Klarifikasi Status Non-Halal Ayam Goreng Widuran, Kementerian UMKM Turun Tangan
Kementerian Usaha Mikro Kecil dan Menengah (UMKM) mengambil langkah proaktif terkait polemik yang muncul seputar status non-halal Ayam Goreng Widuran di Solo. Menyusul ramainya perbincangan di media sosial, di mana sejumlah konsumen merasa kurangnya transparansi mengenai status kehalalan produk tersebut, Kementerian UMKM berencana menerjunkan tim khusus untuk melakukan investigasi dan klarifikasi.
Menteri UMKM, Maman Abdurrahman, mengungkapkan bahwa isu ini telah menjadi perhatian internal di kementeriannya. Saat diwawancarai di Pasar Kebayoran Lama, Jakarta Selatan, pada Selasa (27/5/2025), Maman menyatakan bahwa tim dari kementerian akan segera diturunkan untuk menindaklanjuti masalah ini. Menurutnya, terlalu dini untuk menyimpulkan apakah terdapat unsur pidana dalam kasus ini. Oleh karena itu, Kementerian UMKM akan bekerja sama dengan aparat penegak hukum untuk melakukan pemeriksaan secara menyeluruh.
"Untuk mengatakan bahwa ada pelanggaran unsur pidana atau tindak pidana atau bagaimana, saya pikir itu terlalu dini. Jadi, biarkan aparatur dan dari kami kementerian UMKM yang akan mengeceknya," ujar Maman.
Meski demikian, Maman menegaskan bahwa jika terbukti ada pelanggaran terhadap aturan yang berlaku, maka proses hukum harus tetap ditegakkan. "Nah, tapi khusus untuk yang tadi, ya kalau itu melanggar aturan ya harus diproses secara aturan dan mekanisme yang ada," tegasnya.

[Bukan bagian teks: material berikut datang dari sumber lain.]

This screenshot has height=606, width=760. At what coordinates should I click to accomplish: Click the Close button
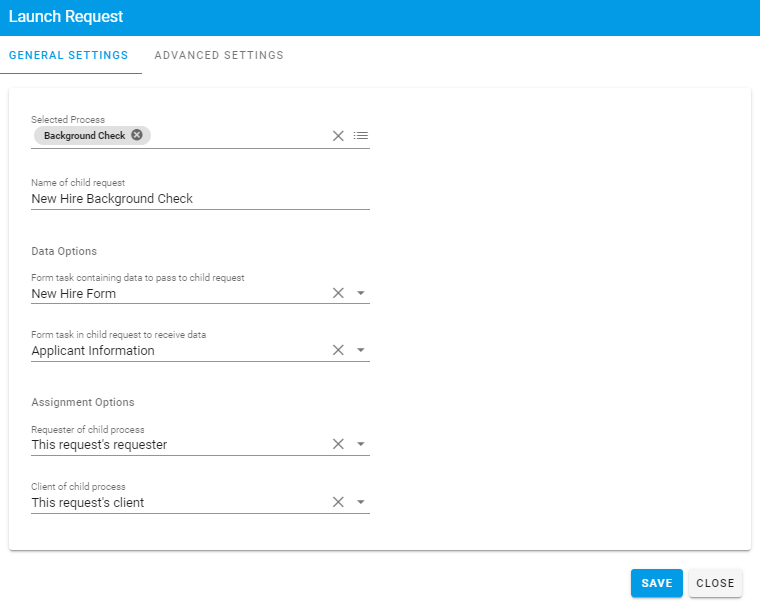point(715,583)
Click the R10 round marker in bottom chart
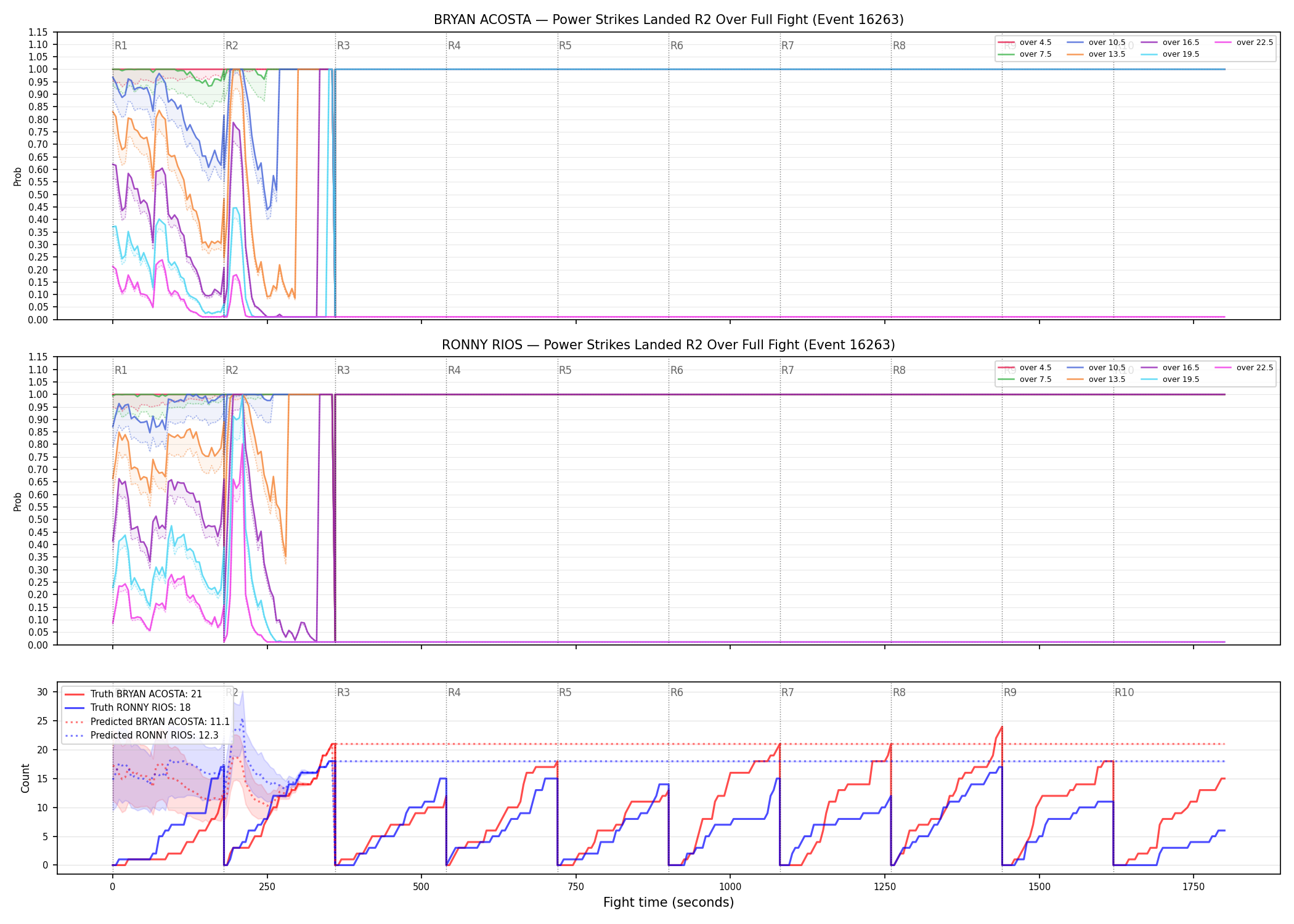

Kontroversi ini bermula dari keluhan sejumlah warganet di platform media sosial, khususnya Thread. Mereka mempertanyakan mengapa pihak Ayam Goreng Widuran tidak secara terbuka menginformasikan status non-halal produk mereka. Beberapa konsumen bahkan mengaku telah lama menjadi pelanggan setia sebelum mengetahui fakta tersebut.
Salah satu akun Thread, @pedalranger, mengungkapkan keterkejutannya setelah mengetahui informasi tersebut. Ia juga menyoroti bahwa banyak pelanggan Muslim yang telah lama menikmati hidangan di restoran tersebut tanpa mengetahui status kehalalannya.
Menanggapi polemik yang berkembang, pihak manajemen Ayam Goreng Widuran Solo telah menyampaikan permohonan maaf melalui akun Instagram resmi mereka. Dalam pernyataan tersebut, manajemen mengakui adanya kegaduhan yang timbul dan menyatakan telah mencantumkan keterangan "NON-HALAL" secara jelas di seluruh outlet dan media sosial resmi mereka.
Berikut adalah kutipan dari pernyataan manajemen Ayam Goreng Widuran:
PEMBERITAHUAN
Kepada seluruh pelanggan Ayam Goreng Widuran, Kami menyampaikan permohonan maaf yang sebesar-besarnya atas kegaduhan yang beredar di media sosial belakangan ini. Kami memahami bahwa hal ini menimbulkan keresahan dalam masyarakat. Sebagai langkah awal, kami telah mencantumkan keterangan NON-HALAL secara jelas di seluruh outlet dan media sosial resmi kami. Kami berharap masyarakat dapat memberi kami ruang untuk memperbaiki dan membenahi semuanya dengan itikad baik. Hormat kami, Manajemen Ayam Goreng Widuran.
Kasus ini menjadi pengingat penting bagi pelaku usaha untuk selalu transparan dalam memberikan informasi kepada konsumen, terutama terkait status kehalalan produk. Hal ini juga menyoroti peran aktif Kementerian UMKM dalam melindungi hak-hak konsumen dan memastikan kepatuhan terhadap regulasi yang berlaku.